Top 10 most added cards in 2023


 

1. 1990 Fleer ..................................... 113
2. 1989 Score ..................................... 69
3. 1988 Topps ..................................... 63
4. 1989 Fleer ....................................... 56
5. 1988 Fleer ....................................... 53
6. 1991 Fleer ....................................... 52
7. 1988 Donruss ................................. 46
8. (tie) 1989 Donruss .......................... 40
8. (tie) 1989 Topps .............................. 40
10. (tie) 1991 Score ............................. 39
10. (tie) 1990 Topps ............................ 39

1990 Fleer ran away with this category this past year.  It's the first time it's topped this list.  A few ff the usual suspects, notably 1987 Topps and both 1986 Topps didn't show up in the numbers they usually do.  Perhaps I've started to exhaust the supply?
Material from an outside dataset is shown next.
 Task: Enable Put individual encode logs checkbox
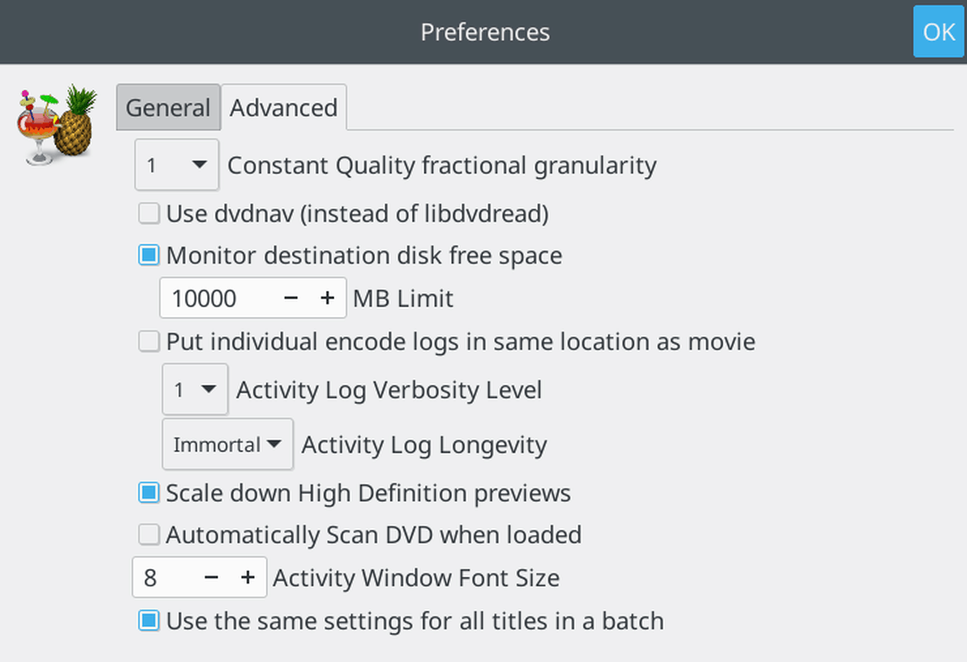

Notable No-Shows, zero acquired  




For the 2nd year in a row, I'm ranking 1987 Leaf (with 58 copies in my collection) as the most notable no-show.  It's now been over two years since I've added a copy of that card.  Other "notable" no-shows include 1992 Topps Kids (50 copies), 1985 Leaf (50), 1993 Pinnacle (49), 1994 Leaf (48), and 1995 Upper Deck (46). Oddly enough,  I often end up receiving a few of these cards days after this post goes up, and theres been a few instances where I've already received cards on this list in early January before I even get a chance to post it.  Tune in to see if that trend continues.

Welcome Back




Most of the cards on this list were sent by a very generous reader.  Dave from Williamsburg sent me one of the more unique packages I've ever received, loaded with rarely seen cards, including the '93 Refractor, a pair of Desert Shield Topps, and others.  A lot of the cards listed below are the first one's I've received since their initial post in the early days of this blog.  I started this blog in 2011, and it took about two years for me to work my way down to the more obscure cards.

1st since 2012
1991 Topps Desert Shield

1st since 2013
1989 O-Pee-Chee Stickers
1990 Bowman Tiffany
1993 Topps Finest Refractor
1995 Topps Finest Refractor

1st since 2014
2014 Canadian Baseball Hall of Fame Induction Card


Top Card Added Each Year

This is a new list I decided to add this year.  Below is the card I added the most copies of each year since I started tracking in 2015.  I think of it as sort of a list of World Series Winners.

2023: 1990 Fleer (113 copies added)

2022: 1983 Fleer (832)

2021: 1985 Topps (92)

2020: 1987 Indiana Blue Sox (325)

2019: 1982 Fleer (134)

2018: 1987 Topps (100)

2017: 1982 Topps (163)

2016: 1982 Topps (312)

2015: 1982 Topps (407)

2014: 1986 Topps All-Star (97)



Top 15 All-Time Most Sent Cards




Finally, my favorite list of all the numbers I track.  The all-time tally for copies of cards that have been sent to me by generous readers.  I mention this every year, but I feel like this list offers the best insights into the junk wax era and what people were buying, and to some extant the production numbers.  It's obviously not perfect, or all that scientific (as evidenced by the 1987 Blue Sox card that a reader was nice enough to send me 325 copies of a few years ago), but I still find it to be a useful tool, or at least, an interesting list to track.

1. 1989 Topps .................................. 451
2. 1987 Topps .................................. 445
3. 1988 Donruss............................... 427
4. 1988 Topps All-Star .................... 404
5. 1988 Topps .................................. 392
6. 1990 Fleer ...…….....................…  375
7. 1990 Topps .................................. 344
8. 1990 Donruss .............................. 341
9. 1991 Upper Deck ......................... 326
10. 1987 Indiana Blue Sox .............. 325
11. 1986 Topps All-Star ................... 321
12. 1986 Topps ................................ 293
13. 1989 Donruss............................. 279
14. 1991 Donurss MVP ................... 273
15. 1991 Donruss............................. 267



Finally, thank you to everyone who continues to send cards, or even just continues to occasionally check in on this blog.  It's now been up for over a decade, which really blows my mind.